As Matt Taibbi put it in Rolling Stone, while describing the efforts of the Arnold Foundation and others to undermine the legitimacy of pensions,
The battle increasingly centers around public funds like state and municipal pensions. This war isn’t just about money…. it’s also about blame. In state after state, politicians are… using scare tactics and lavishly funded PR campaigns to cast teachers, firefighters and cops—not bankers—as the budget-devouring boogeymen…

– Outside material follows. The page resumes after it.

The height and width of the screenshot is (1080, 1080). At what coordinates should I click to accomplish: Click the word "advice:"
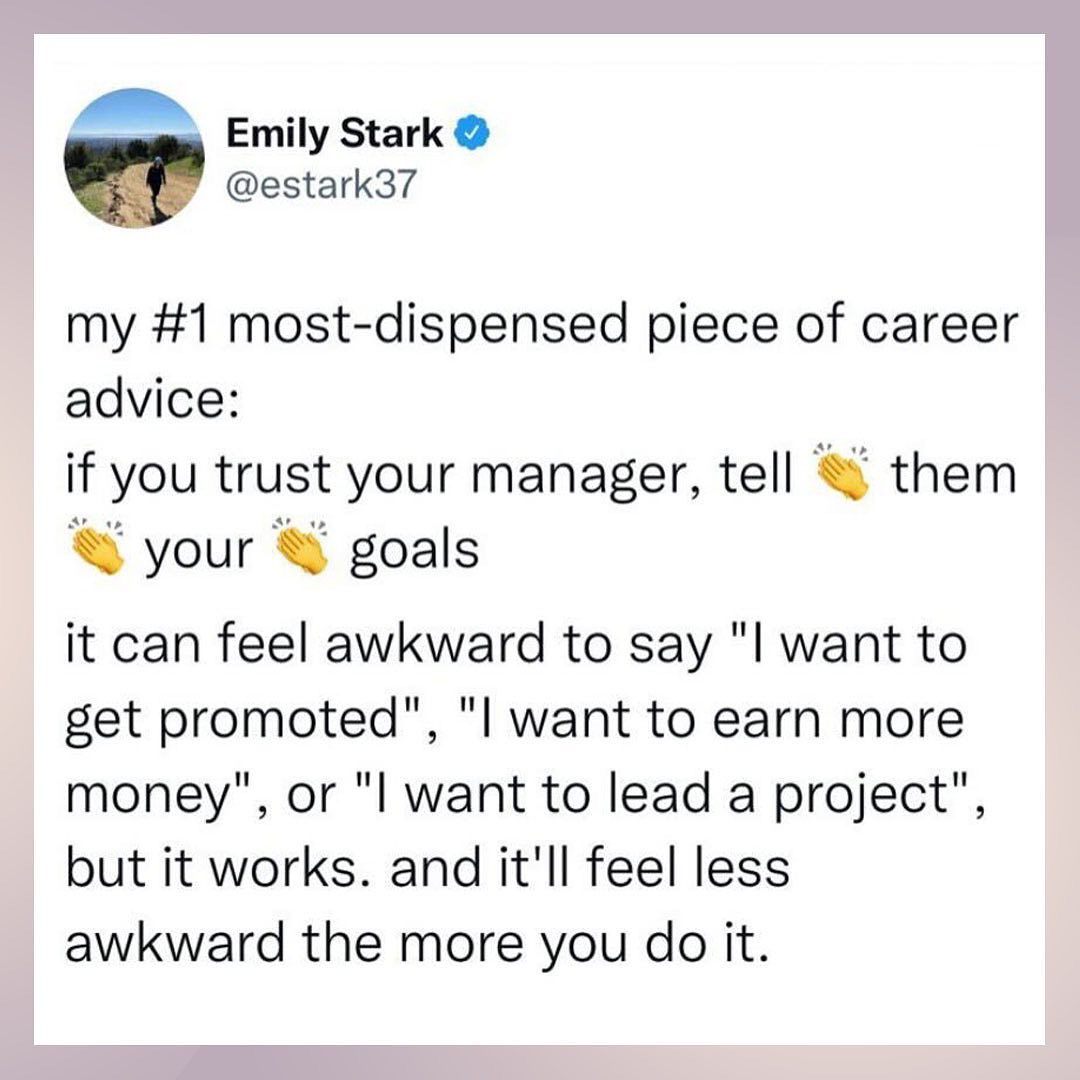[152, 401]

Compared to the billions spent on influencing public education reform, the Arnold’s $10 million gift to maintain an existing social program is almost quaint, both in terms of size and in terms of ambition for control (or in this case, lack thereof). According to Chrystia Freeland in her 2012 book Plutocrats,
Arguably the most coveted status symbol isn’t a yacht, a racehorse, or knighthood; it’s a philanthropic foundation…one actively managed in ways that show its sponsor has big ideas for reshaping the world…. the ambition of the philanthro-capitalists doesn’t stop at transforming how charity works. They want to change how the state operates, too…

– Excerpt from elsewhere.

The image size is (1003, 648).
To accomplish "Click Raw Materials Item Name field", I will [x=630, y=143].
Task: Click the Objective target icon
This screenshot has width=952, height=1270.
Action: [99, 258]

The futile standoff over the Affordable Care Act is undergirded by a fantasy of a world in which the government’s power is vastly reduced and private citizens step into the breach with better, more innovative ideas for solving social challenges. Rob Reich, a political theorist at Stanford, has researched how philanthropists have become increasingly political, not just in terms of what institutions they fund but in their ideology about the private sector’s qualifications to solve social problems. “A democratic society is committed, at least in principle, to the equality of citizens, but foundations are the voice of plutocracy,” Reich wrote for Boston Review.

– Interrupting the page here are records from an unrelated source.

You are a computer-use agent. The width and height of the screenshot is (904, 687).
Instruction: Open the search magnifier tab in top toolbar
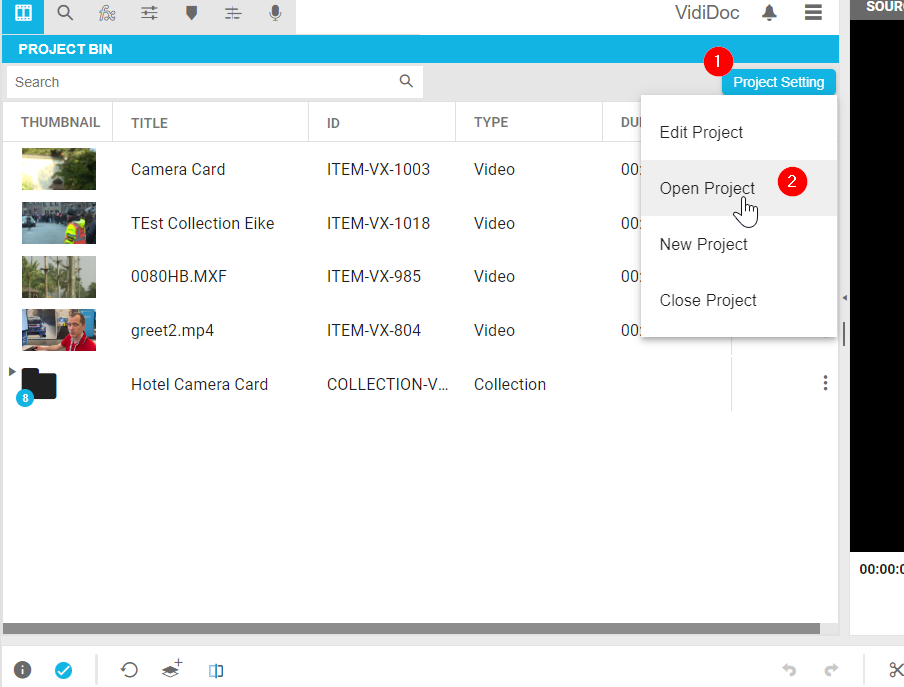tap(65, 14)
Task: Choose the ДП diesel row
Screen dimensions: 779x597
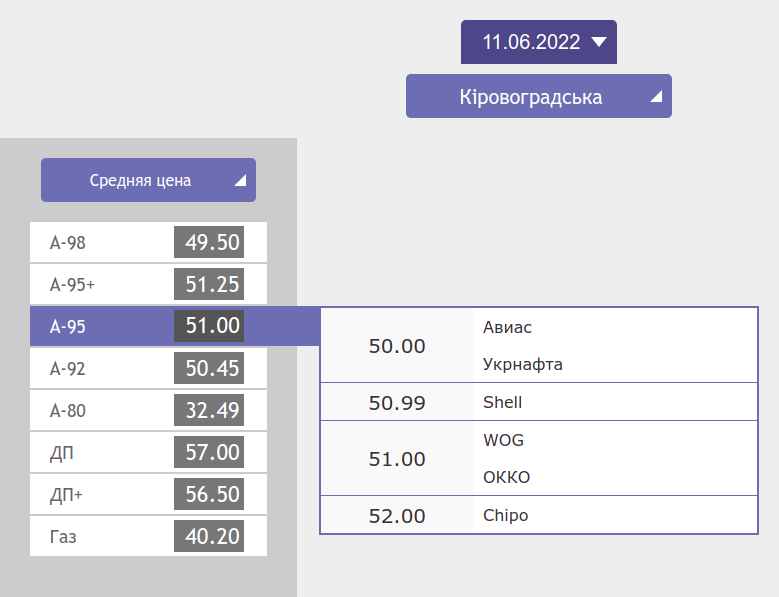Action: pyautogui.click(x=148, y=453)
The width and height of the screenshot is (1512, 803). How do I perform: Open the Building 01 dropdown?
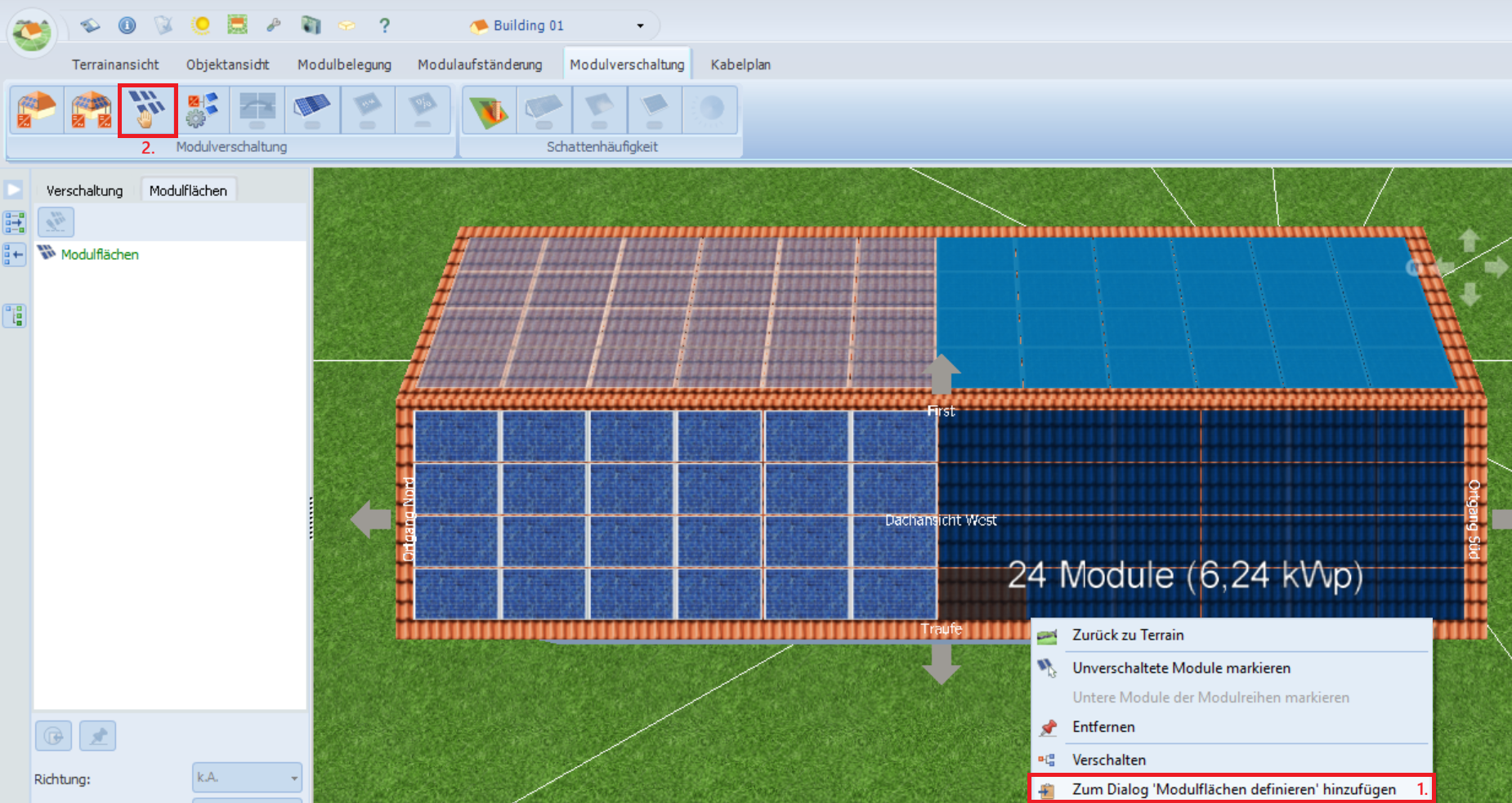tap(640, 26)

That voice is growing louder, as we might expect during this era of inequality. According to Joanne Barkan’s recent reporting for Dissent,
[Big] philanthropy in the United States is booming…. In September 2013 there were sixty-seven private grant-making foundations with assets over $1 billion… Mega-foundations are more powerful now than in the twentieth century—not only because of their greater number, but also because of the context in which they operate: dwindling government resources for public goods and services, [and] the drive to privatize what remains of the public sector…
It’s one thing to fund poor children’s early education, particularly during an emergency. Unfortunately, for the Arnolds this seems to be a fleeting moment of self-awareness that, for all their wealth, they are part of a larger community that requires a major central government to properly care for all its citizens. Otherwise, it’s back to aggressively undermining the legitimacy of public employees and institutions, because billionaires know best. They certainly have quite the head start of their own.